Internationally, he was known as the Sri Lankan actor living in Britain. Excepting for an occasional article about him in the English media, he was unknown in Sri Lanka. He was not confined to this island. He belonged to the entire world.
 
Born in Gampola 79 years ago, Moses shortly worked at the then Ceylon University in Peradeniya and then migrated to South Africa. From there, he went to England to study at a drama school. There, he started off as a film and TV actor. 
 
He joined Mind Your Language sitcom after answering a newspaper advertisement for a person who could play the role of a Sikh. In the interview, he did the role better than a Sikh. He had many Indian friends in London and he studied their culture and language. He learned how to wear the turban and the habitual nod when a Sikh speaks. 
 
Some people come to be known by the world after their deaths, when banners are put up. They live the lives of the deaf and die like the deaf. What is saddening is that the motherland knows not much about an internationally known Sri Lankan who always had the identity of a Sri Lankan.
 
He worked hard, earned money and donated generously to children’s homes in Sri Lanka. He was not recognized for that, but in England, he was made a knight of the order of St. John.

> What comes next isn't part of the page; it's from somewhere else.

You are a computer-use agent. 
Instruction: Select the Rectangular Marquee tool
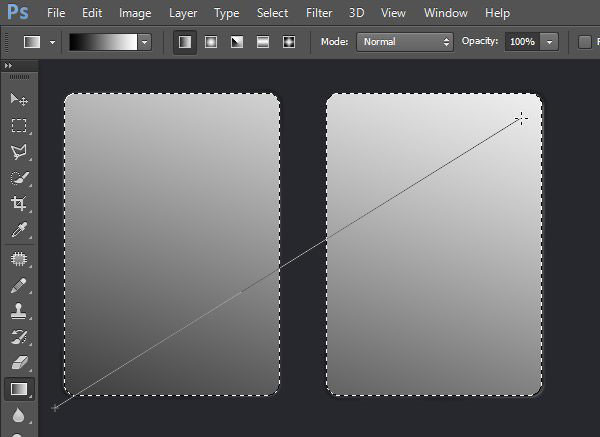click(x=19, y=126)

But, he used to tell his media friends who met him in London that he preferred the Sri Lankan rice and curry to a fish and chips plate of the Englishmen.
 
In Sri Lanka, talents and fortunes are not recognized. He desired to contribute to Sri Lankan television and other productions, but his talents were not utilized. 
 
After doing Mind Your Language, he went back to Africa and made documentaries. Returning to London’s East End, he made a variety of videos. An accomplished singer and dancer, Moses knew English, Arabian, Tamil, Sinhala, German and Sanskrit. He contributed to Channel 4’s East Is East, and wrote, produced and directed television programmes in Malta.
 
He chose Hertfordshire to spend his retirement. There too, he remained active, teaching English free of charge to migrants coming from East Europe.
 
This man, known by the world, but unknown by his motherland, is laid to rest today (09) at Gampola, where he was born. 
 
We, as a country, have to repeat what he said in the first episode of Mind Your Language, after 10 minutes and 32 seconds, ‘thousand apologies for my lateness!’